* _Data supplied_:
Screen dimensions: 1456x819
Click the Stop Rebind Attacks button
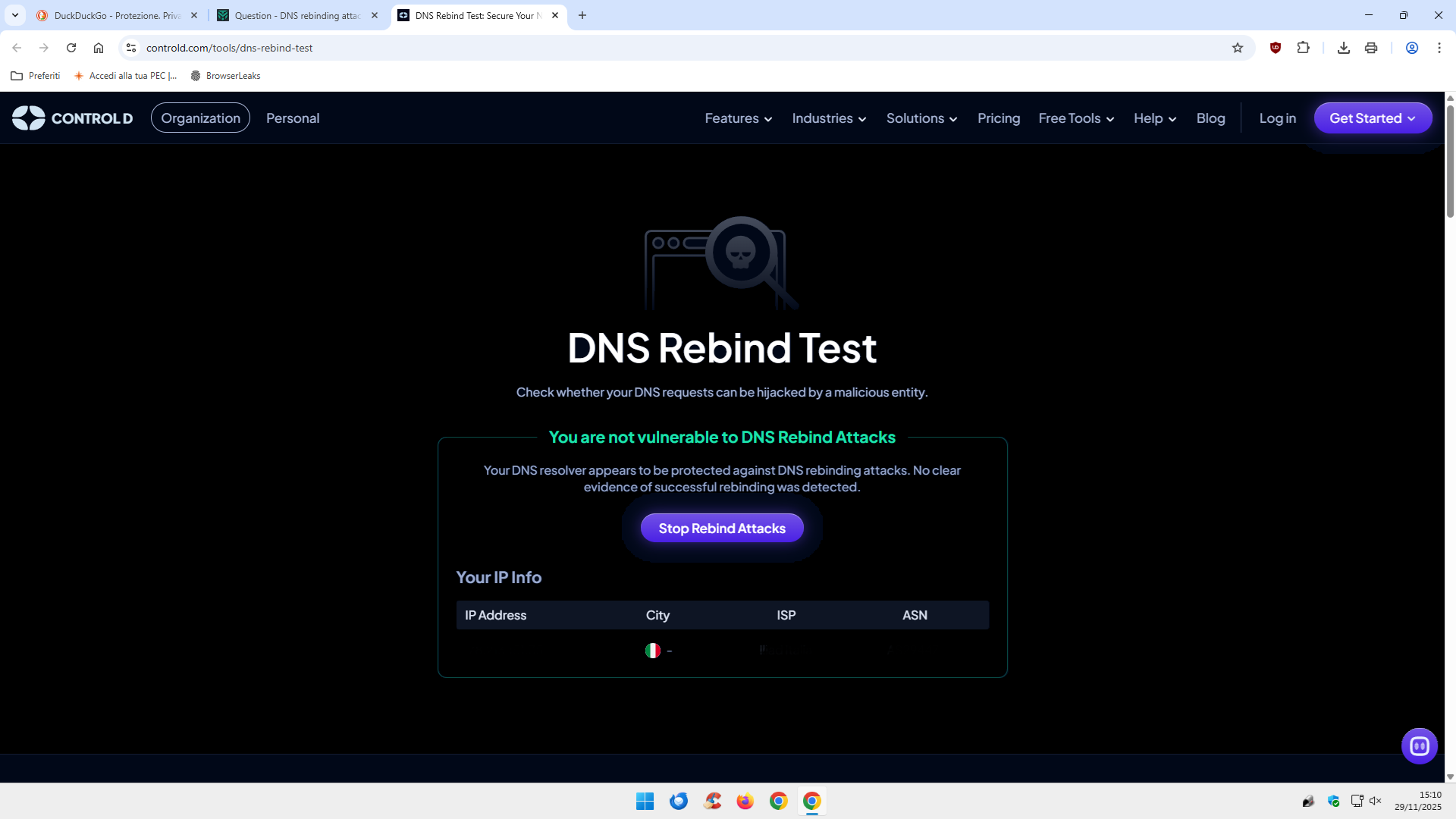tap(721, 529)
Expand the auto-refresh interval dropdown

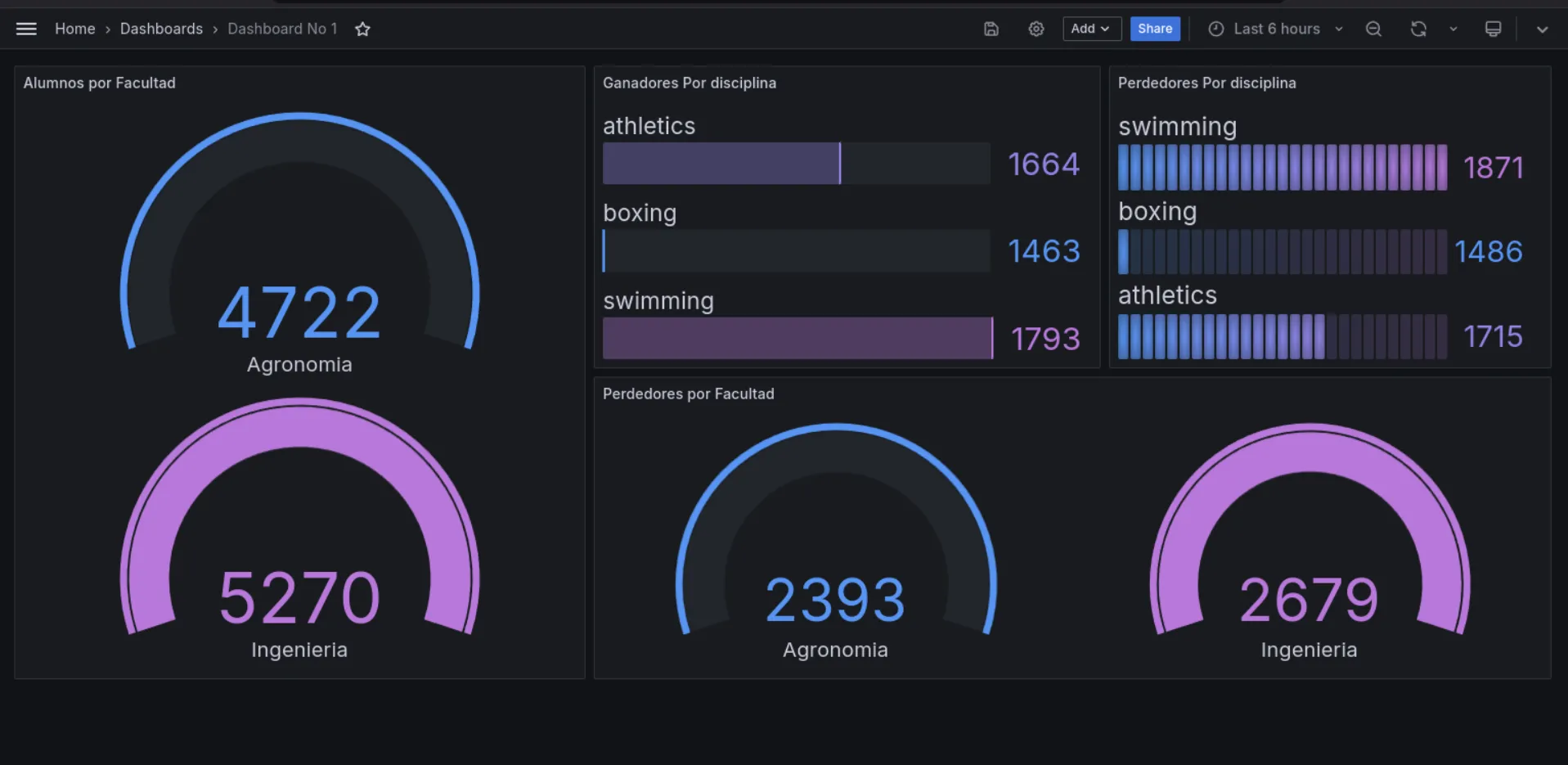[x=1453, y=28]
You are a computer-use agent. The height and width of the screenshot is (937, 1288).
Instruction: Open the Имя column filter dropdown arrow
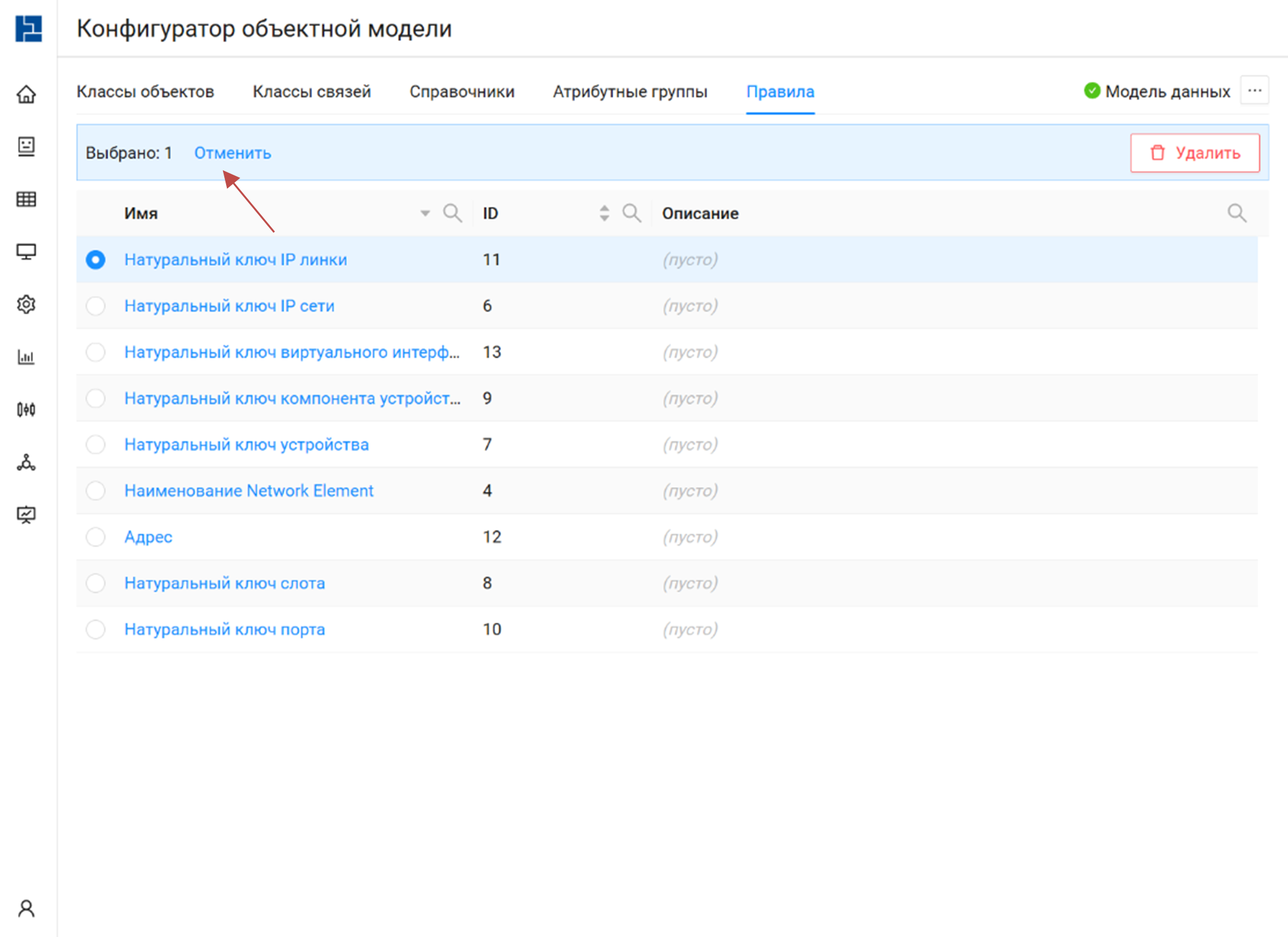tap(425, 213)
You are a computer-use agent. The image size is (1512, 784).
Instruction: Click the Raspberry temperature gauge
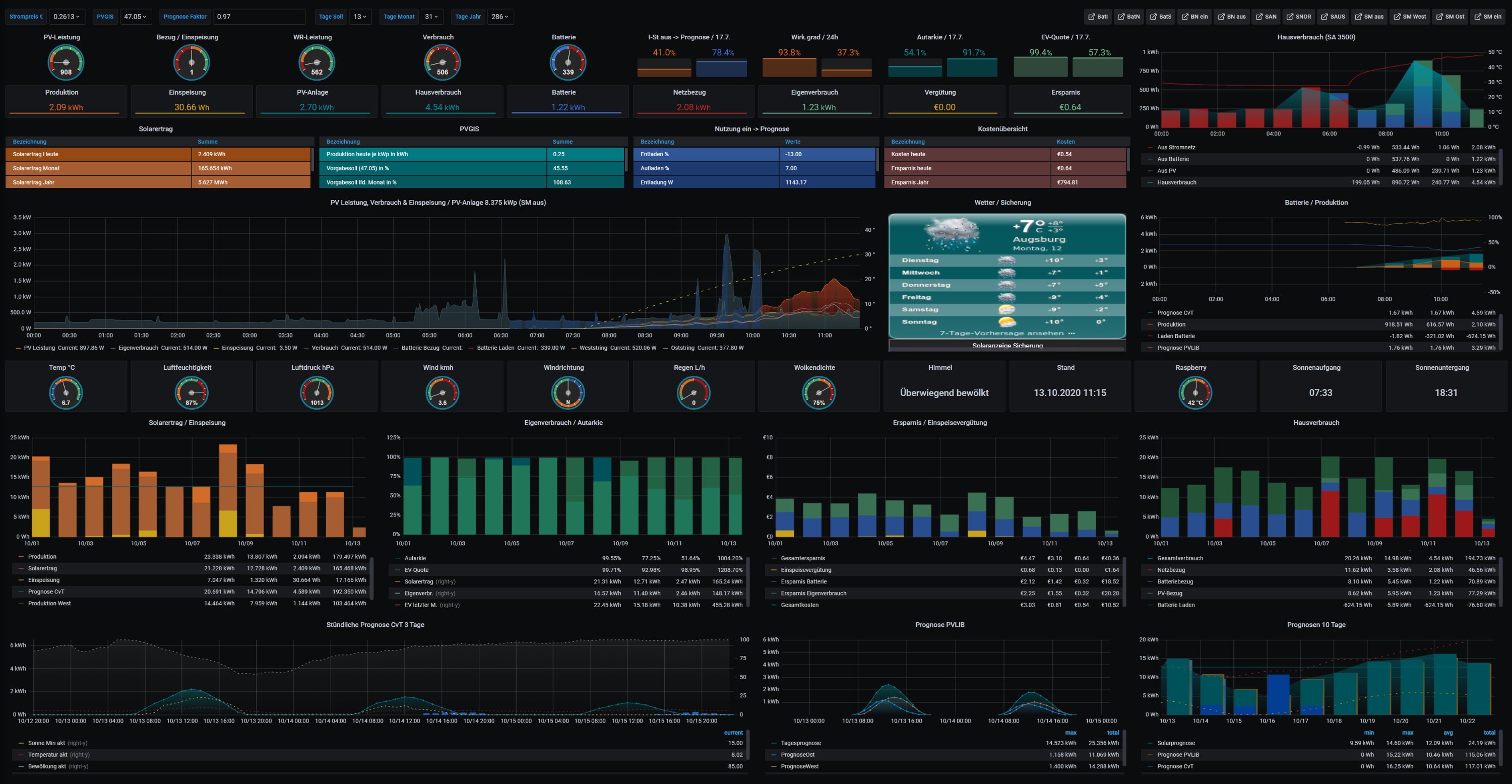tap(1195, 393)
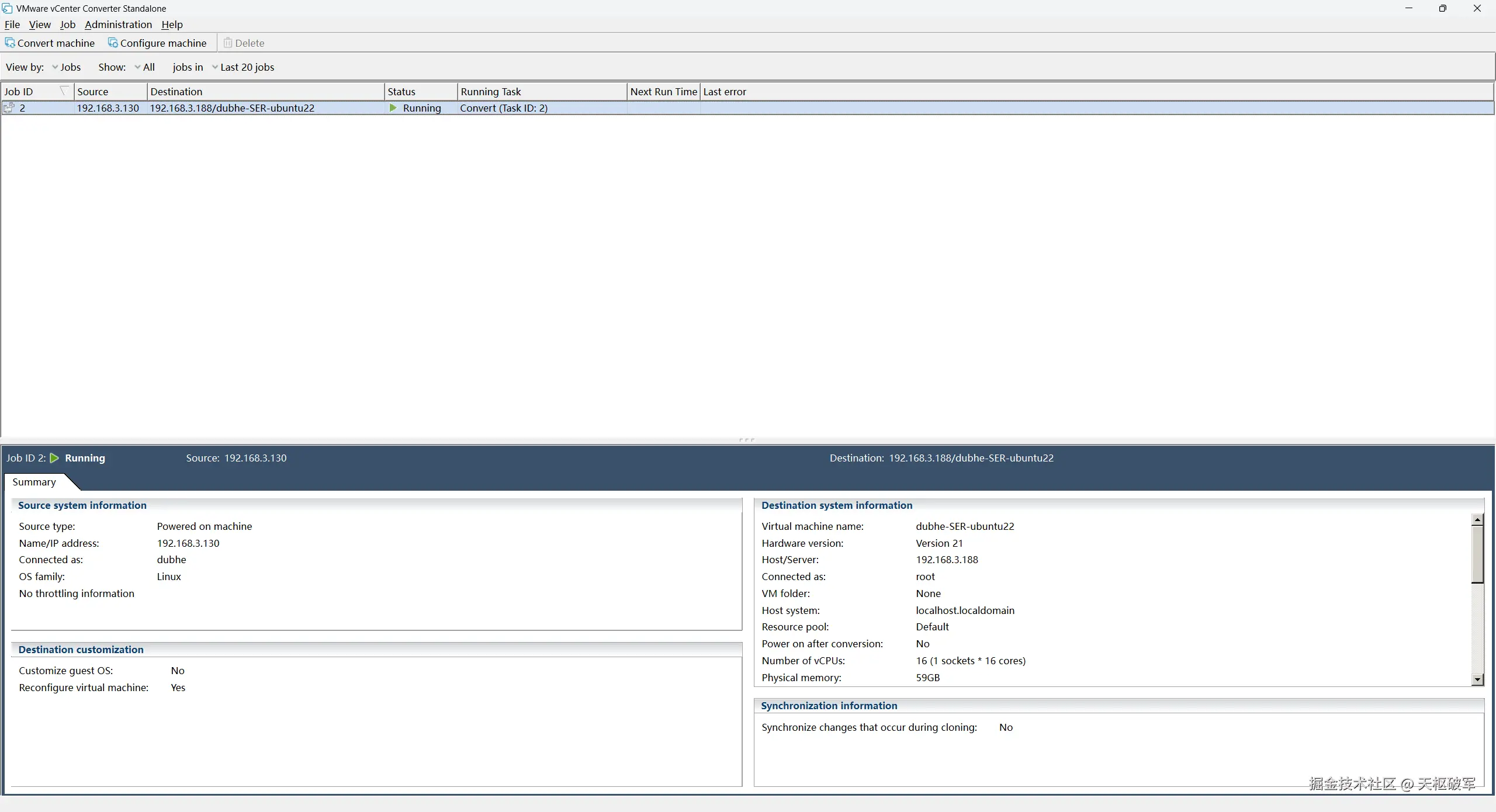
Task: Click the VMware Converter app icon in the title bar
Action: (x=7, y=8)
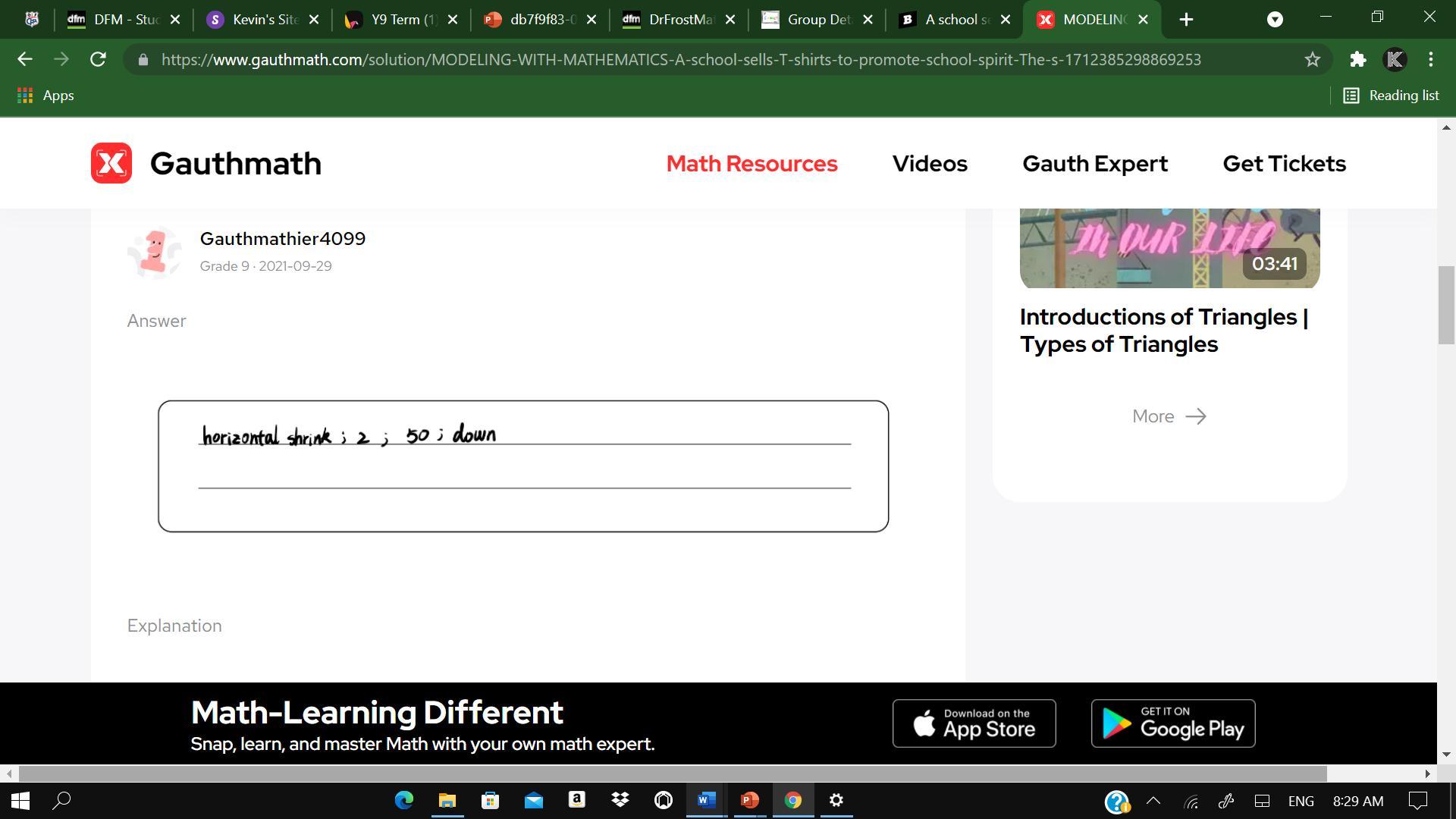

* _Try it_: Begin with the line that has "Click the Stop Rebind Attacks button" and continue to the last line of the entries, printing each line exactly and nothing else; include both ends and skip the pictures.

* _Response box_:
Click the Stop Rebind Attacks button
tap(721, 529)
Expand the auto-refresh interval dropdown

[x=1453, y=28]
You are a computer-use agent. The height and width of the screenshot is (937, 1288).
Instruction: Open the Имя column filter dropdown arrow
tap(425, 213)
You are a computer-use agent. The image size is (1512, 784).
Instruction: Click the Raspberry temperature gauge
tap(1195, 393)
Task: Click the VMware Converter app icon in the title bar
Action: (x=7, y=8)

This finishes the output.